== Short task ==
Copy each of the following records line for line, without changing anything.

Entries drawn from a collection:
begin

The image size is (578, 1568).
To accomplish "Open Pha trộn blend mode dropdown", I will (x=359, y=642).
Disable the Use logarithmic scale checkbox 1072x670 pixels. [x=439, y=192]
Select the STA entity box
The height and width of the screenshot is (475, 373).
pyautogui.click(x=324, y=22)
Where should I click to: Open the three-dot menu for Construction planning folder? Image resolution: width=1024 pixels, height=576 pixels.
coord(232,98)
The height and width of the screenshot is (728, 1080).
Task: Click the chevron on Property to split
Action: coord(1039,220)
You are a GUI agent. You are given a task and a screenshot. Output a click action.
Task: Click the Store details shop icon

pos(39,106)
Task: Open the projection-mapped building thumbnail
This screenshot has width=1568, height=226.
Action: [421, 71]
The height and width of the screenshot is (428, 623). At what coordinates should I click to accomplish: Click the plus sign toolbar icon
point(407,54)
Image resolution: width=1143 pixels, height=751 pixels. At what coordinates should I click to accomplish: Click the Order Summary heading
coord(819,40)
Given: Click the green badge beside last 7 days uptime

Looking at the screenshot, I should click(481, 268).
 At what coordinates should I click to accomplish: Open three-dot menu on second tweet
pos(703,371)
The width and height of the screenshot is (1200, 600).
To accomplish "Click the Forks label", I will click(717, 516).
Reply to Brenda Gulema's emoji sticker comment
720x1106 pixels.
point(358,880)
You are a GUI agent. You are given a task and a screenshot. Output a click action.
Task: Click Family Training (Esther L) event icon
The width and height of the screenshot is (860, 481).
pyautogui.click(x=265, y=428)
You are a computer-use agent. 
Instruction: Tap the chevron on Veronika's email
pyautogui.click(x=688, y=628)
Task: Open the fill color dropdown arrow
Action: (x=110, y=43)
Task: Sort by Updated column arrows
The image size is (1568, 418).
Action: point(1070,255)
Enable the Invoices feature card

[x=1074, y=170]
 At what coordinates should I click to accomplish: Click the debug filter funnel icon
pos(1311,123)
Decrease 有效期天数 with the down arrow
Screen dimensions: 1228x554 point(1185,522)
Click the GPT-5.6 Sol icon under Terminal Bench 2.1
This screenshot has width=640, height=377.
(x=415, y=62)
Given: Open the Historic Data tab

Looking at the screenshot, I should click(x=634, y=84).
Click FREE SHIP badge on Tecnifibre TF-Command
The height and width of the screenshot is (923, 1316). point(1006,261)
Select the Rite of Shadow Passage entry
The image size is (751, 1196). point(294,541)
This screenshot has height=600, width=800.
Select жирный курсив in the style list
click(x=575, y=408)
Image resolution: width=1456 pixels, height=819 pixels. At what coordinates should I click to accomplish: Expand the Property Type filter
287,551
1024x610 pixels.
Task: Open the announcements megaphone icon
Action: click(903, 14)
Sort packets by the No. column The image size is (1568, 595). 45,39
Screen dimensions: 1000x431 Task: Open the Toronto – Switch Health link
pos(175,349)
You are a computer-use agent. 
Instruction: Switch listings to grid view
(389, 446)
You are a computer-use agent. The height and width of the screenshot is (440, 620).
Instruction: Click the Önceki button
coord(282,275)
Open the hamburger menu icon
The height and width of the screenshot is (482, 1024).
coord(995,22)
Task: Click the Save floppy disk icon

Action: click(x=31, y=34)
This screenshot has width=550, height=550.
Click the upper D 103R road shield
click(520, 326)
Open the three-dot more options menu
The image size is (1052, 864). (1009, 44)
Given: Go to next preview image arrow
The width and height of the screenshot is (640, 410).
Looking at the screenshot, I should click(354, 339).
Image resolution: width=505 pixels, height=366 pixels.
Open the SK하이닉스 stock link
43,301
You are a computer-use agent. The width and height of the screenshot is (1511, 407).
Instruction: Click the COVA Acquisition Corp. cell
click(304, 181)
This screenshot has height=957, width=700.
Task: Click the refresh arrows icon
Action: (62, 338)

end

== Final result ==
The image size is (578, 1568).
To accomplish "Open Pha trộn blend mode dropdown", I will (x=359, y=642).
Disable the Use logarithmic scale checkbox 1072x670 pixels. [x=439, y=192]
Select the STA entity box
The height and width of the screenshot is (475, 373).
pyautogui.click(x=324, y=22)
Where should I click to: Open the three-dot menu for Construction planning folder? Image resolution: width=1024 pixels, height=576 pixels.
coord(232,98)
The height and width of the screenshot is (728, 1080).
Task: Click the chevron on Property to split
Action: coord(1039,220)
You are a GUI agent. You are given a task and a screenshot. Output a click action.
Task: Click the Store details shop icon

pos(39,106)
Task: Open the projection-mapped building thumbnail
This screenshot has width=1568, height=226.
Action: [421, 71]
The height and width of the screenshot is (428, 623). At what coordinates should I click to accomplish: Click the plus sign toolbar icon
point(407,54)
Image resolution: width=1143 pixels, height=751 pixels. At what coordinates should I click to accomplish: Click the Order Summary heading
coord(819,40)
Given: Click the green badge beside last 7 days uptime

Looking at the screenshot, I should click(481, 268).
 At what coordinates should I click to accomplish: Open three-dot menu on second tweet
pos(703,371)
The width and height of the screenshot is (1200, 600).
To accomplish "Click the Forks label", I will click(717, 516).
Reply to Brenda Gulema's emoji sticker comment
720x1106 pixels.
point(358,880)
You are a GUI agent. You are given a task and a screenshot. Output a click action.
Task: Click Family Training (Esther L) event icon
The width and height of the screenshot is (860, 481).
pyautogui.click(x=265, y=428)
You are a computer-use agent. 
Instruction: Tap the chevron on Veronika's email
pyautogui.click(x=688, y=628)
Task: Open the fill color dropdown arrow
Action: (x=110, y=43)
Task: Sort by Updated column arrows
The image size is (1568, 418).
Action: point(1070,255)
Enable the Invoices feature card

[x=1074, y=170]
 At what coordinates should I click to accomplish: Click the debug filter funnel icon
pos(1311,123)
Decrease 有效期天数 with the down arrow
Screen dimensions: 1228x554 point(1185,522)
Click the GPT-5.6 Sol icon under Terminal Bench 2.1
This screenshot has width=640, height=377.
(x=415, y=62)
Given: Open the Historic Data tab

Looking at the screenshot, I should click(x=634, y=84).
Click FREE SHIP badge on Tecnifibre TF-Command
The height and width of the screenshot is (923, 1316). point(1006,261)
Select the Rite of Shadow Passage entry
The image size is (751, 1196). point(294,541)
This screenshot has height=600, width=800.
Select жирный курсив in the style list
click(x=575, y=408)
Image resolution: width=1456 pixels, height=819 pixels. At what coordinates should I click to accomplish: Expand the Property Type filter
287,551
1024x610 pixels.
Task: Open the announcements megaphone icon
Action: click(903, 14)
Sort packets by the No. column The image size is (1568, 595). 45,39
Screen dimensions: 1000x431 Task: Open the Toronto – Switch Health link
pos(175,349)
You are a computer-use agent. 
Instruction: Switch listings to grid view
(389, 446)
You are a computer-use agent. The height and width of the screenshot is (440, 620).
Instruction: Click the Önceki button
coord(282,275)
Open the hamburger menu icon
The height and width of the screenshot is (482, 1024).
coord(995,22)
Task: Click the Save floppy disk icon

Action: click(x=31, y=34)
This screenshot has width=550, height=550.
Click the upper D 103R road shield
click(520, 326)
Open the three-dot more options menu
The image size is (1052, 864). (1009, 44)
Given: Go to next preview image arrow
The width and height of the screenshot is (640, 410).
Looking at the screenshot, I should click(354, 339).
Image resolution: width=505 pixels, height=366 pixels.
Open the SK하이닉스 stock link
43,301
You are a computer-use agent. The width and height of the screenshot is (1511, 407).
Instruction: Click the COVA Acquisition Corp. cell
click(304, 181)
This screenshot has height=957, width=700.
Task: Click the refresh arrows icon
Action: (62, 338)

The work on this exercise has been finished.